Leaving the EU: Customs Arrangements — [Mr Gary Streeter in the Chair]

Part of Backbench Business – in Westminster Hall at 2:30 pm on 10 July 2018.

Alert me about debates like this

Photo of Stephen Hammond Stephen Hammond Conservative, Wimbledon 2:30, 10 July 2018

My hon. Friend is absolutely right about the example that she gives—the car industry. Her Majesty’s Revenue and Customs has given us clear evidence on this, as well, in terms of the extra bureaucracy. It estimates that 180,000 exporters will now need to make a customs declaration for the first time, having not needed to do so previously. That is in addition to the 141,000 exporters that currently make a declaration for trade outside the EU. That extra bureaucracy is roughly in the small amount of £4 billion a year. Anyone who thinks that is a price worth paying, with the cost being put on industry, should think again.

Some have said that this is a price worth paying to pursue free trade agreements with new markets—markets that will bring us huge new rewards; but the supply chains that will be impacted by these new barriers cannot simply be removed from the EU market and integrated into a new market. The supply chains that will be impacted by those new barriers cannot simply be removed from the EU market and integrated into a new one—they have taken decades to build up and are facilitated by free trade in the EU. By most conventional expectations, it would take further decades for EU exporters to embed themselves in new markets and new supply chains.

The extra requirements would also require physical infrastructure at borders to deal with customs processes. Currently, few checks are required on EU goods at ports, so ports have customs infrastructure in place to deal with non-EU imports only. Given that less than 1% of the lorries arriving through the port of Dover or the channel tunnel require customs checks, there is very little infrastructure, and there is no reason for there to be more.

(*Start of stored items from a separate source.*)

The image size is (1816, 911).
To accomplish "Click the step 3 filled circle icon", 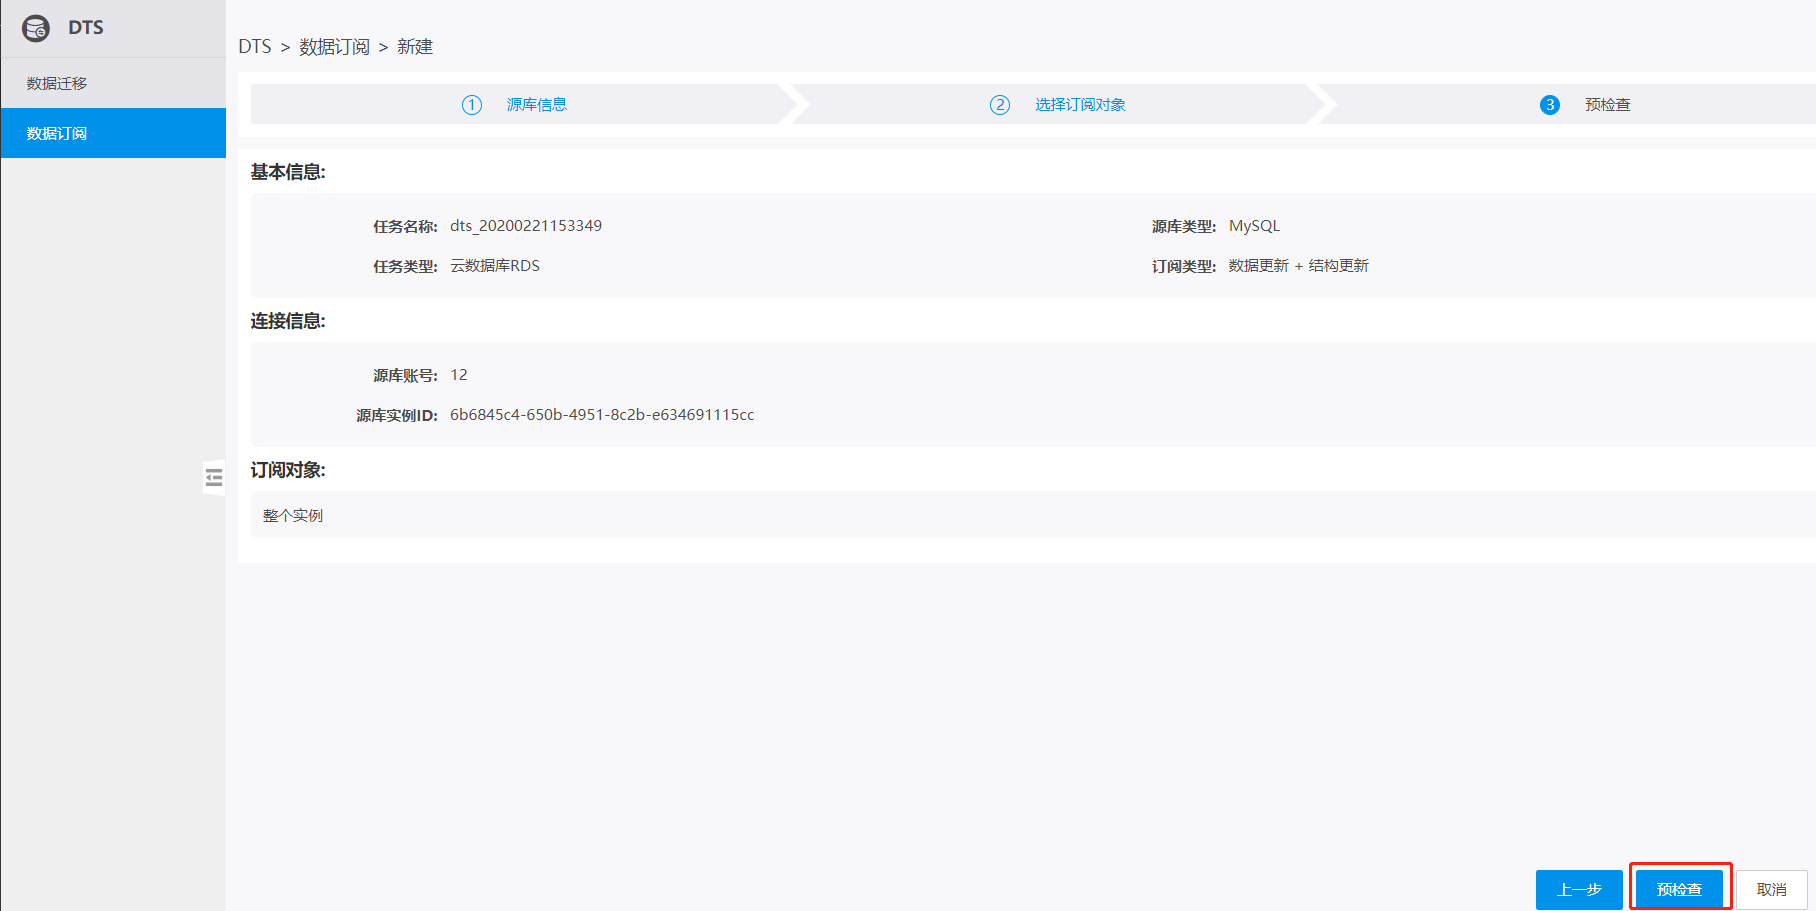I will pyautogui.click(x=1550, y=105).
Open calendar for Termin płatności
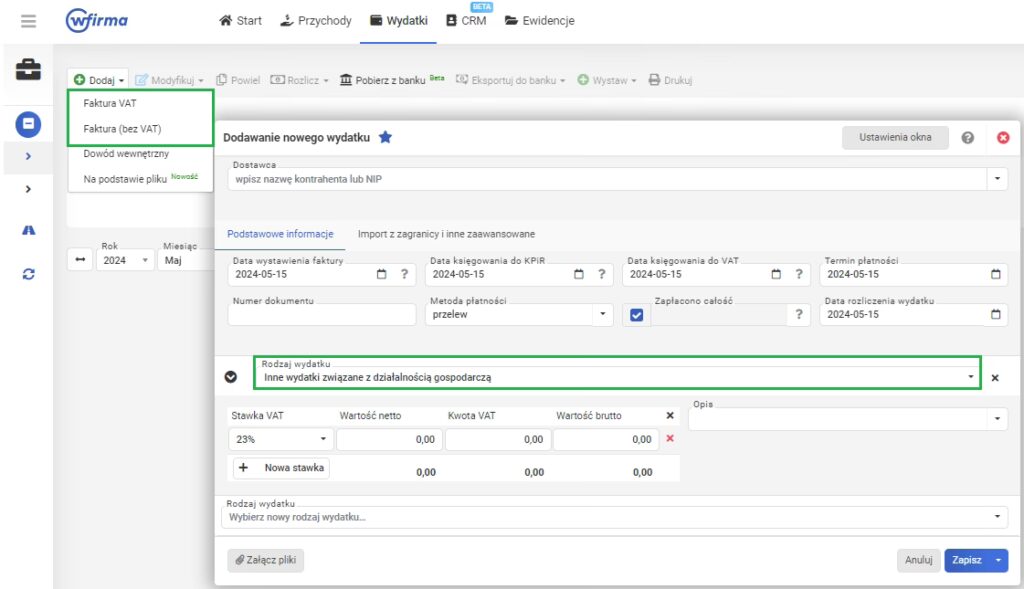The width and height of the screenshot is (1024, 589). [995, 274]
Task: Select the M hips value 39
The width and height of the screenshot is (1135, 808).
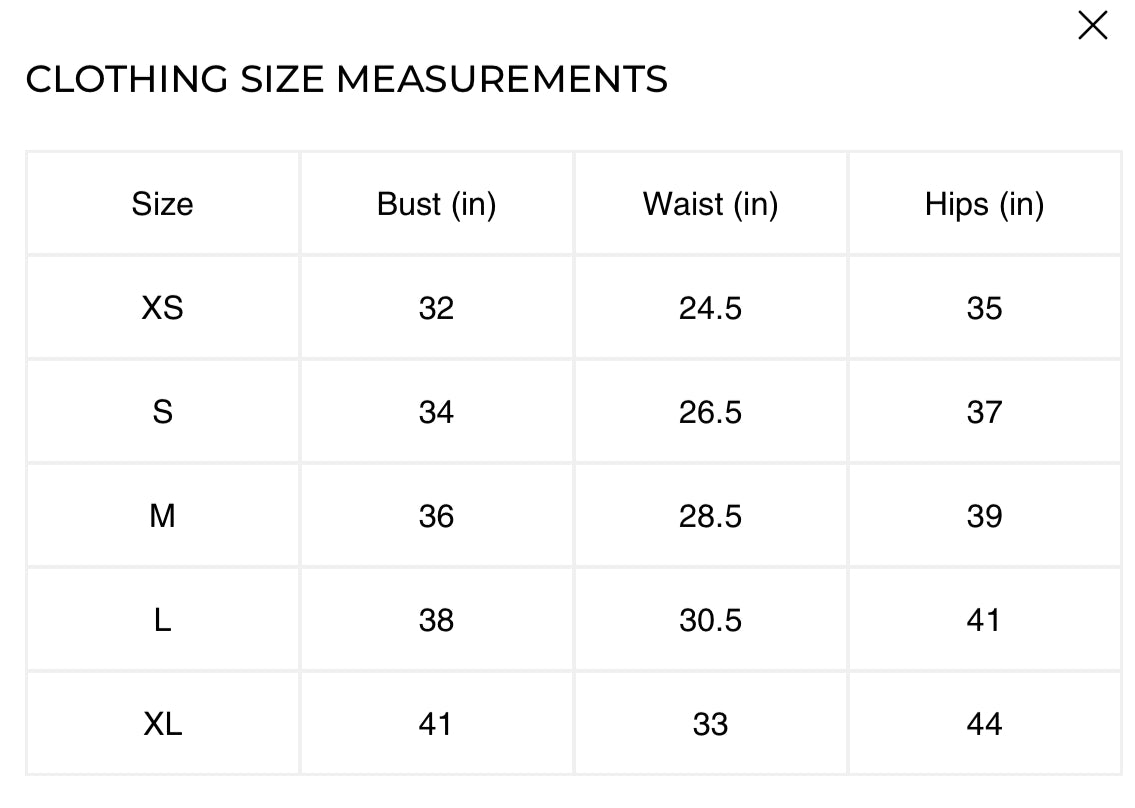Action: 984,516
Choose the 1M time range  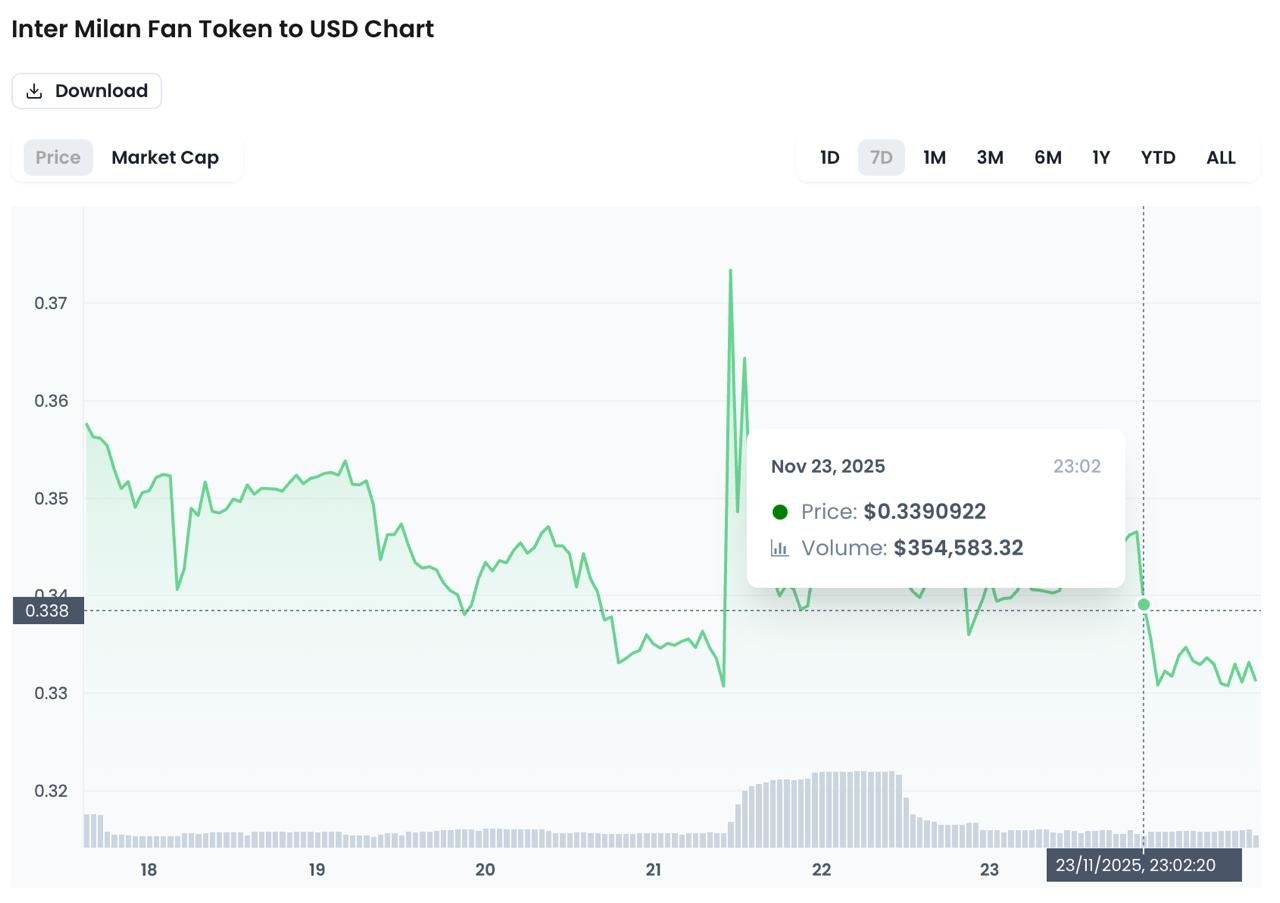934,157
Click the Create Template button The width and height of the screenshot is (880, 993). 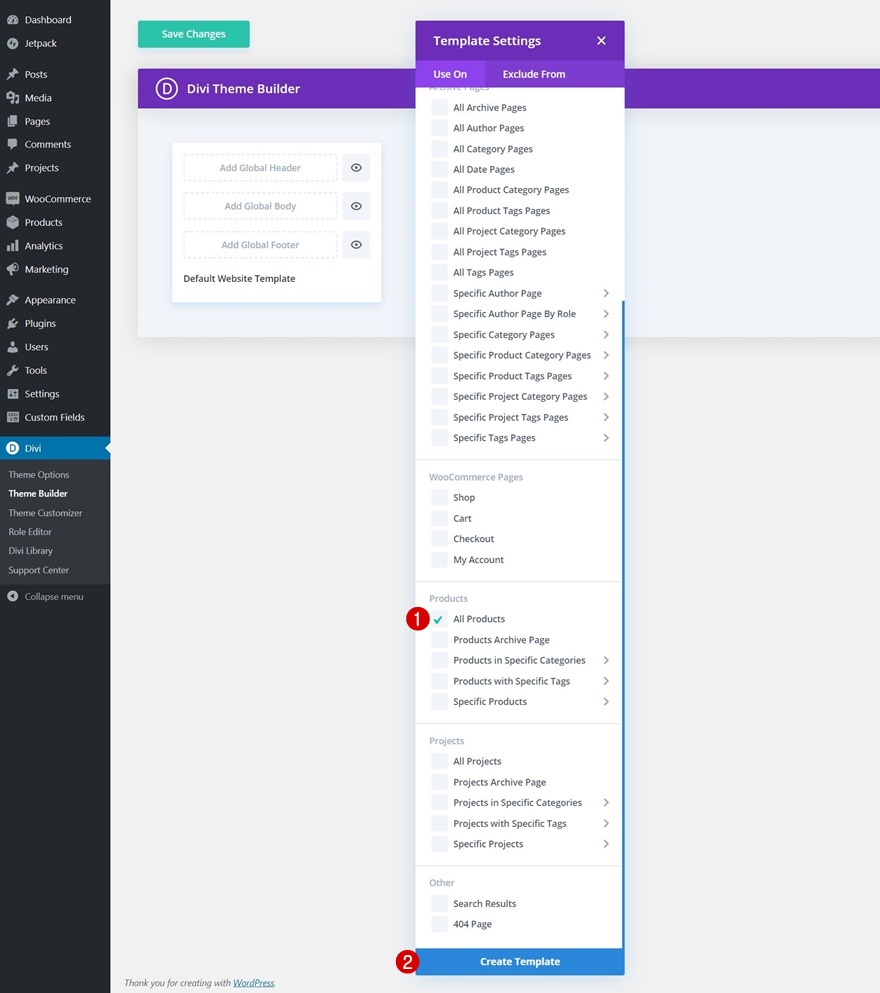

That is also true on the other side. When representatives from the port of Calais came to speak to the Treasury Committee, they made the point that they have so far made no investment in infrastructure. Whether they will be able to deal with the new customs arrangements by the end of the implementation period without more infrastructure being put in place, or indeed without substantial delays at the port, is not only open to question, but evidence to the Select Committee proved it to be so.

The port of Dover estimates that even a two-minute delay in customs processing would lead to a 17-mile queue from Dover. Even short delays would have an impact on the just-in-time production lines that my hon. Friend Antoinette Sandbach mentioned, with costs compounding each time a component crosses from the EU to the UK or vice versa. As I said earlier, in the car process, that usually happens between three and four times.